Directions> How many lines in the rows below contain the string "screenshot" in matching case? Reply with the number alone.
════
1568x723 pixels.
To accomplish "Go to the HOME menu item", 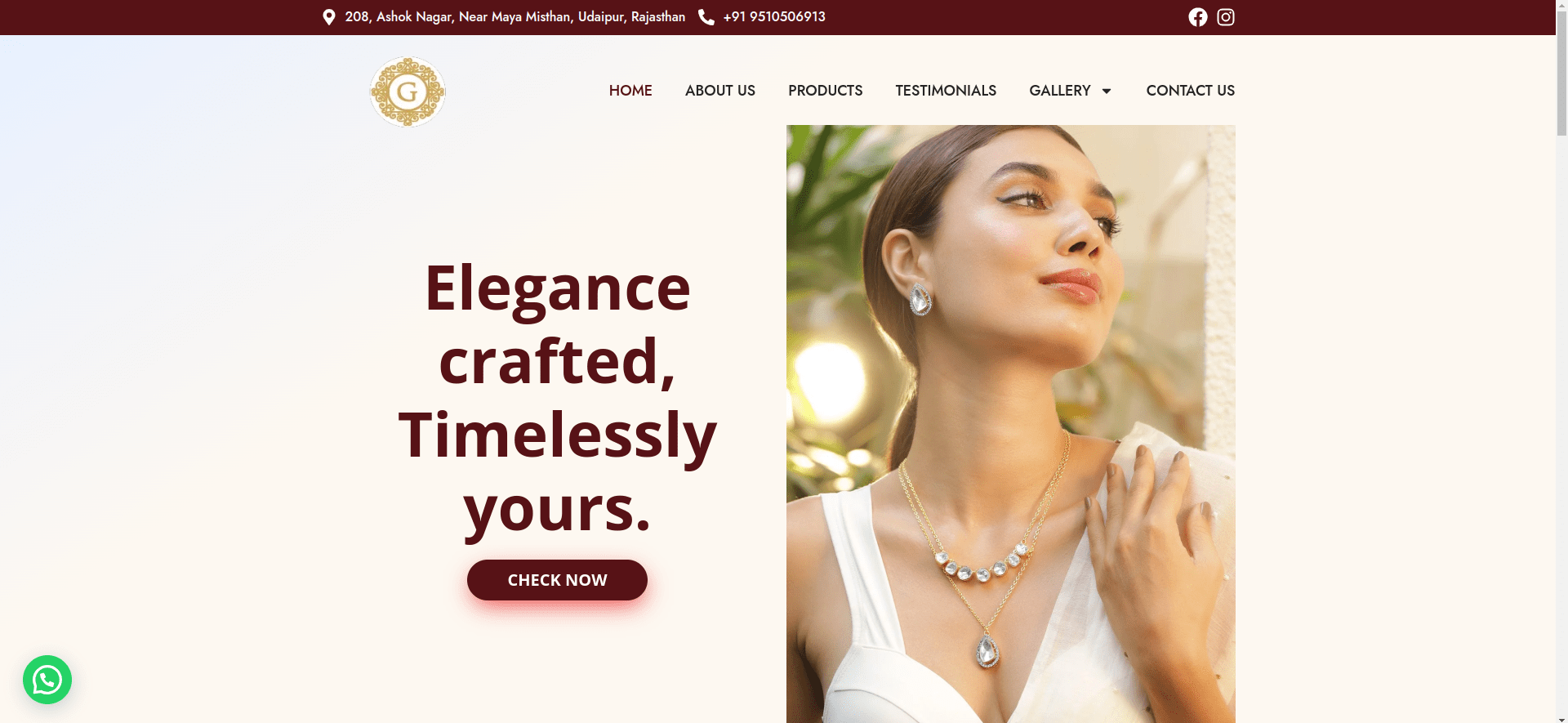I will click(x=630, y=91).
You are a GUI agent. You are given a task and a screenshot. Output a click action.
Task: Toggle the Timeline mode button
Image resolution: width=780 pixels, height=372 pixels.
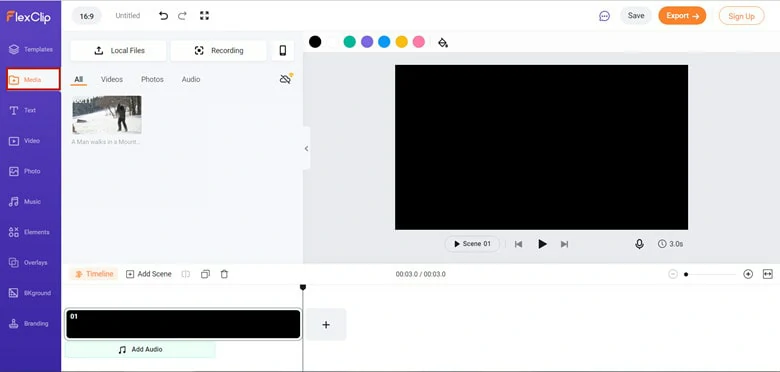click(x=94, y=274)
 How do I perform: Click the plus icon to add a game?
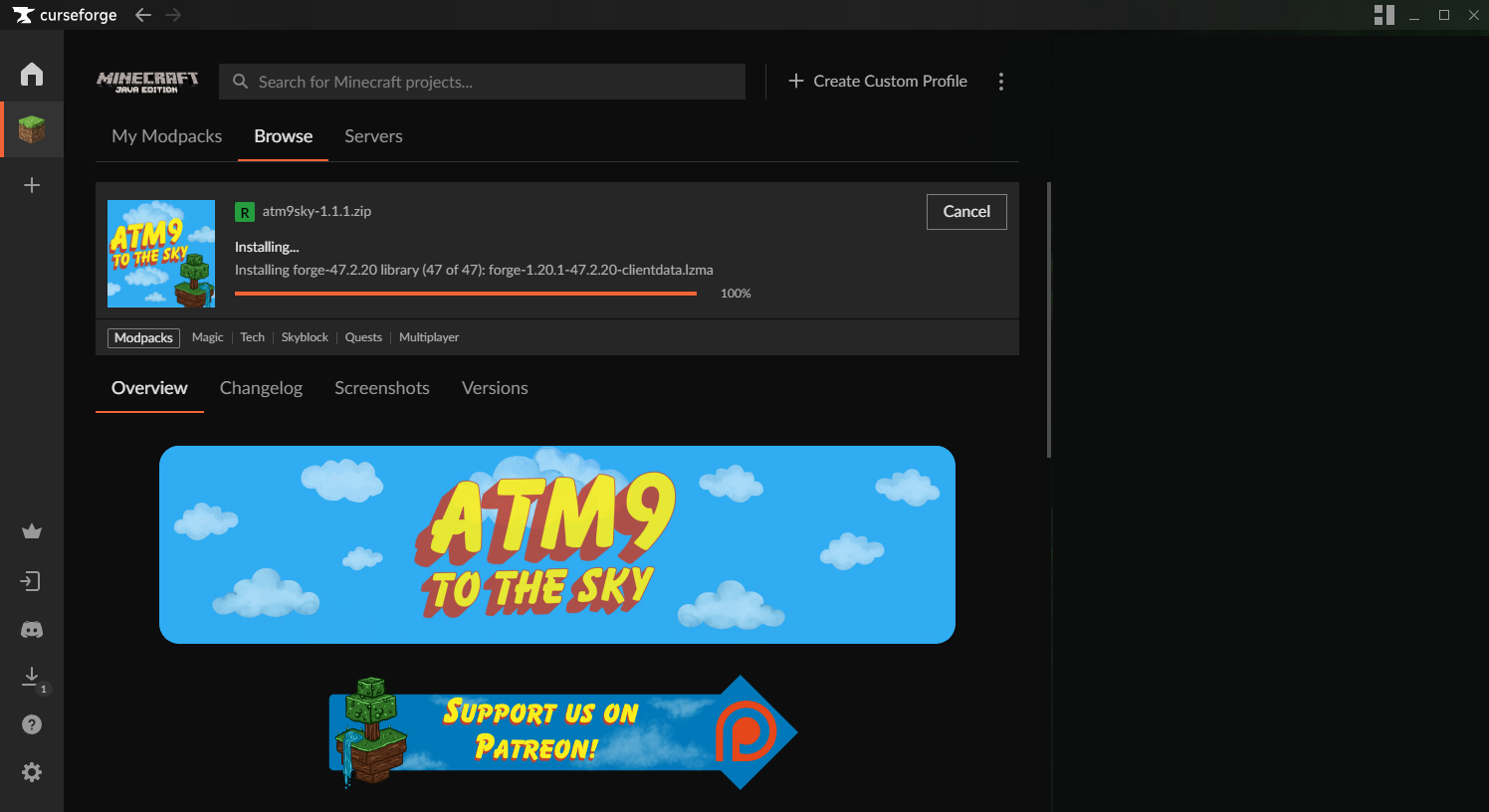(31, 184)
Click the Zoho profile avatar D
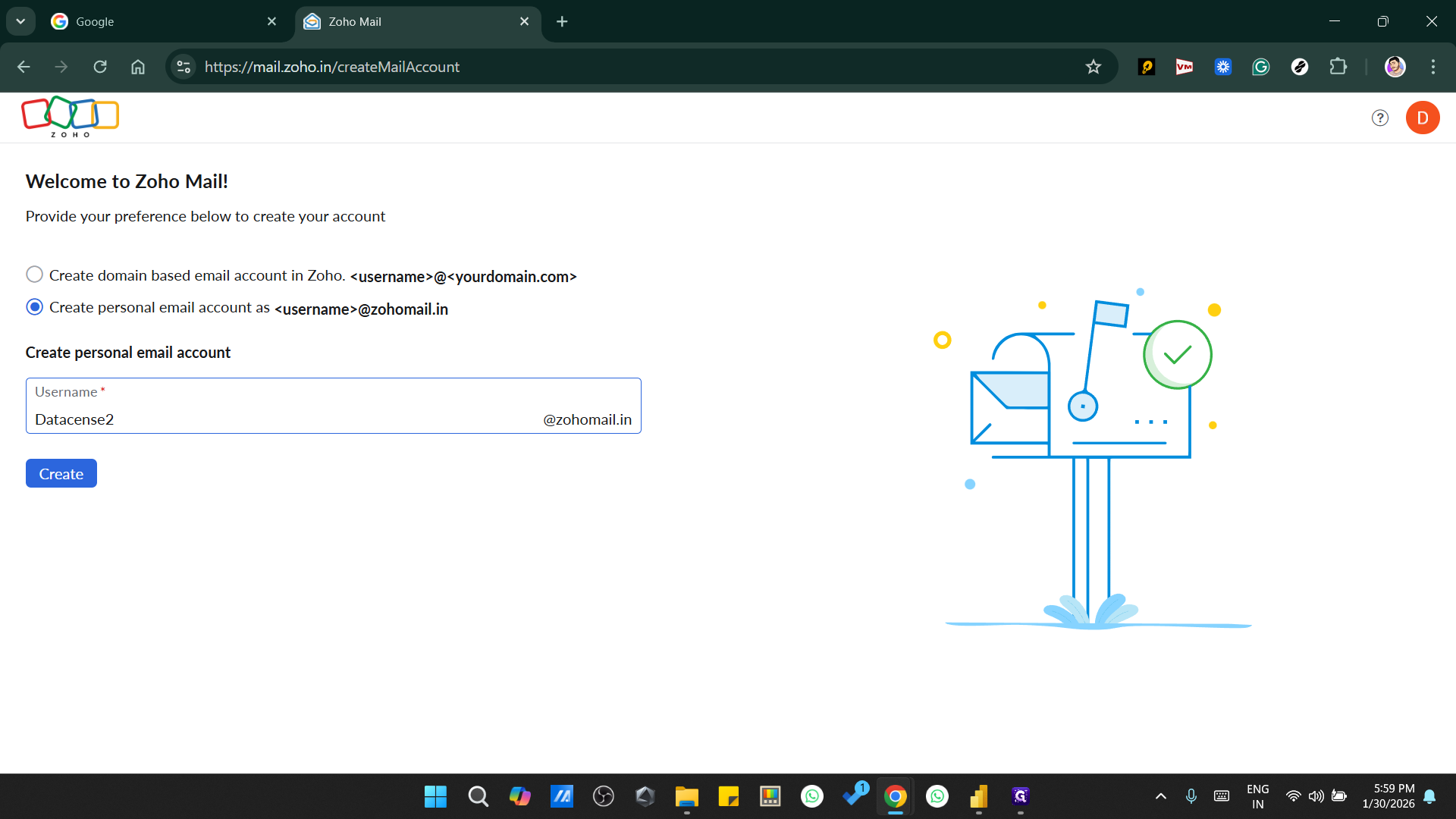Viewport: 1456px width, 819px height. pos(1423,118)
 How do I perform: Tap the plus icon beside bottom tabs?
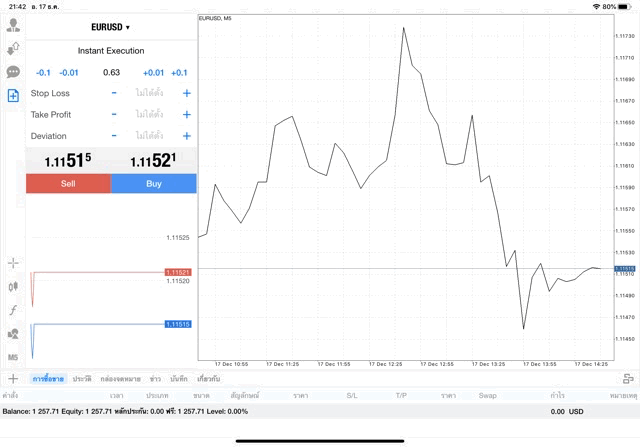13,379
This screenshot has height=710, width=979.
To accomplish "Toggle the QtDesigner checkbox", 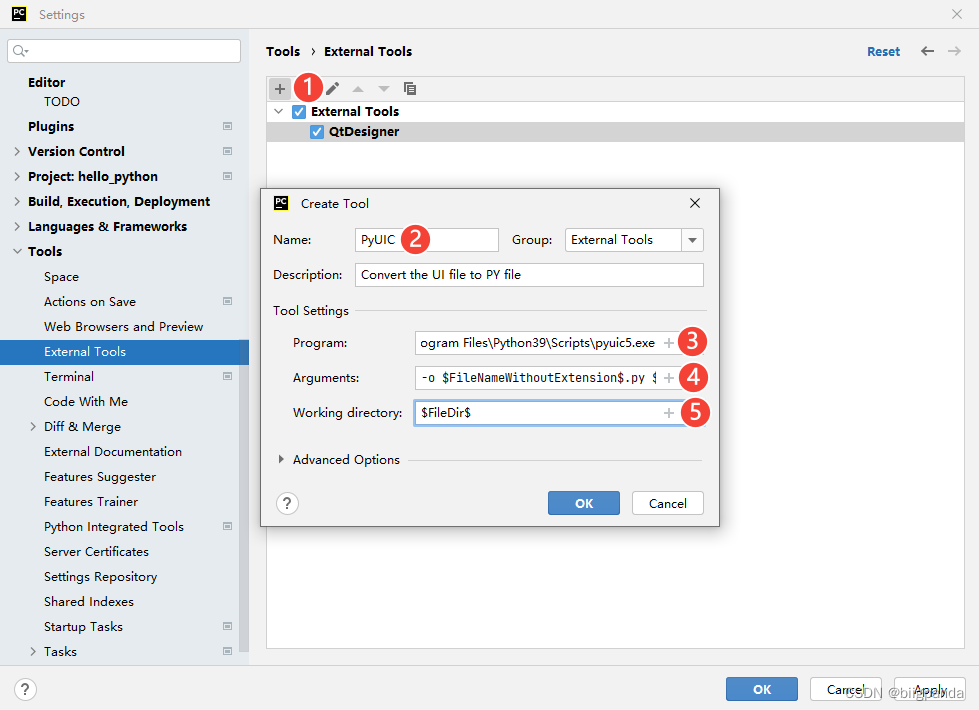I will pyautogui.click(x=317, y=132).
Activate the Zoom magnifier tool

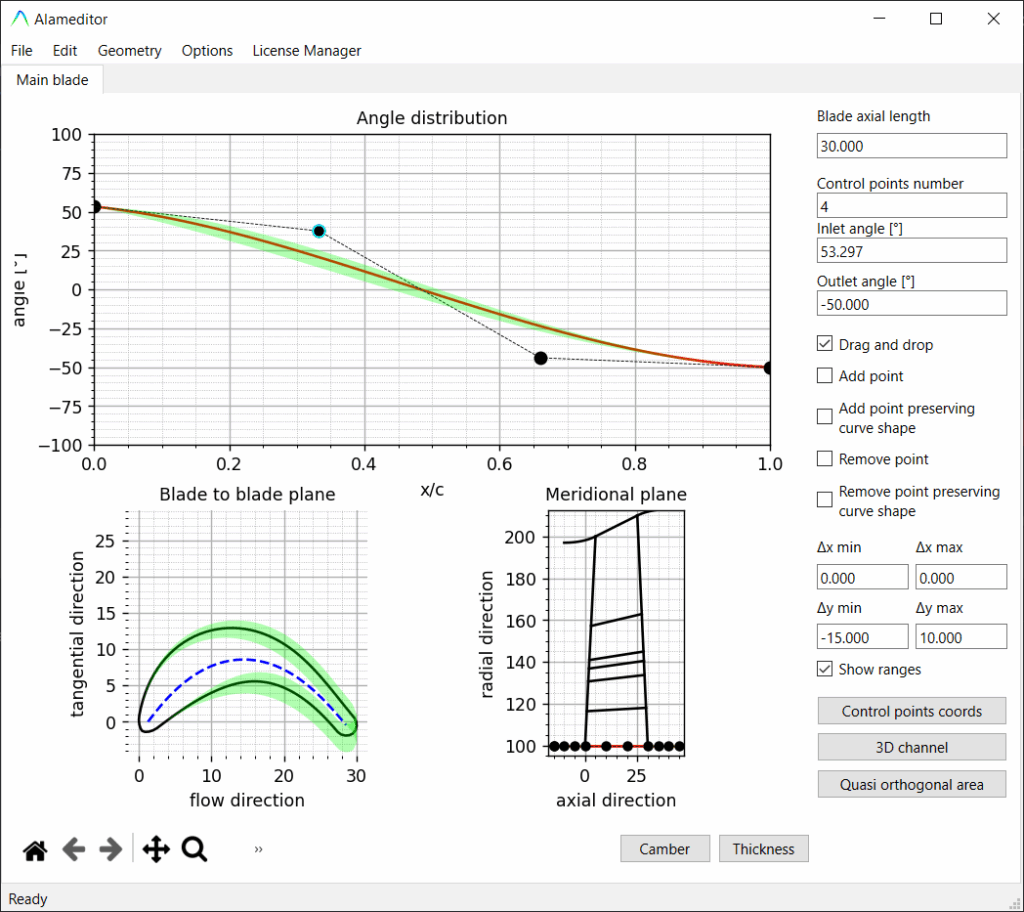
════
Answer to the exercise> 2